En España, las sequías serán más largas e intensas


España ya es un país seco. Algunas regiones son áridas y, en el sureste, en la provincia de Almería, hay una gran zona desértica. Esta tendencia irá a más, ya que según una investigación del Consejo Superior de Investigaciones Científicas (CSIC), las sequías que sufre el país serán cada vez más intensas y largas.

El trabajo ha sido publicado en la revista Hydrology and Earth System Sciences y ha analizado la evolución de los déficits hídricos en la Península Ibérica entre 1945 y 2005.

De las 187 cuencas de drenaje estudiadas, las sequías más intentas y de mayor duración, esto es, las que duran más de cinco años, se han producido en el centro y el sur de la Península, en las cuencas del Tajo, el Júcar, el Guadiana y el Guadalquivir. En estas regiones, la duración máxima de las sequías se ha incrementado desde los 15 meses de déficit hídrico continuado hasta los más de 60 meses de duración registrados durante la década de los años noventa del siglo pasado, uno de los periodos más secos vividos en el país.

Un comportamiento bien distinto han tenido las cuencas del Duero y el Segura, las únicas que han experimentado un ligero descenso en la intensidad y duración de las sequías.

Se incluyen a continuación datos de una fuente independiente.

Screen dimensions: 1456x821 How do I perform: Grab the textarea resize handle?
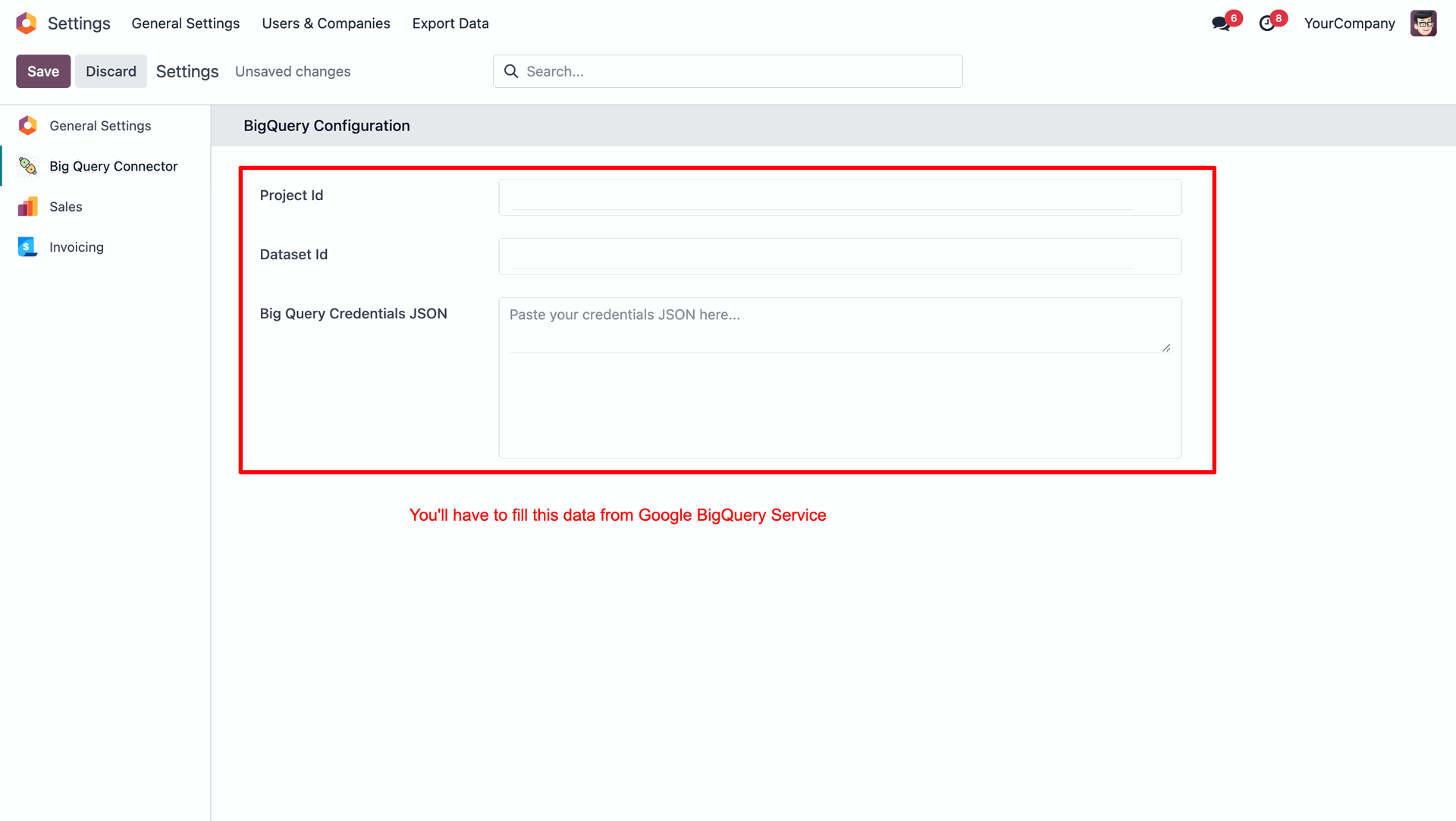coord(1166,348)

Las sequías afectan a algunos sectores económicos, como la producción de energía hidroeléctrica y el regadío. Si el caudal de las cuencas disminuye, se resienten. Por tanto, como señala el investigador del CSIC Sergio Vicente, que ha dirigido el estudio, estos episodios de sequía suponen una mayor vulnerabilidad de la sociedad ante este riesgo natural.

Los noventa, la peor década

Los episodios de sequías más severos y prolongados se concentraron en la década de los noventa del siglo XX. Las sequías moderadas atacan a una superficie mayor del terreno, mientras que las sequías extremas afectan a una extensión similar a como lo hacían hace décadas.

Este tipo de estudios sobre las sequías hidrológicas es esencial para la gestión hídrica. La información de estos estudios se debe usar para mejorar los planes de gestión y reducir los impactos derivados de los episodios de sequía. Un país como España no puede permitirse el lujo de desperdiciar ni una sola gota de agua.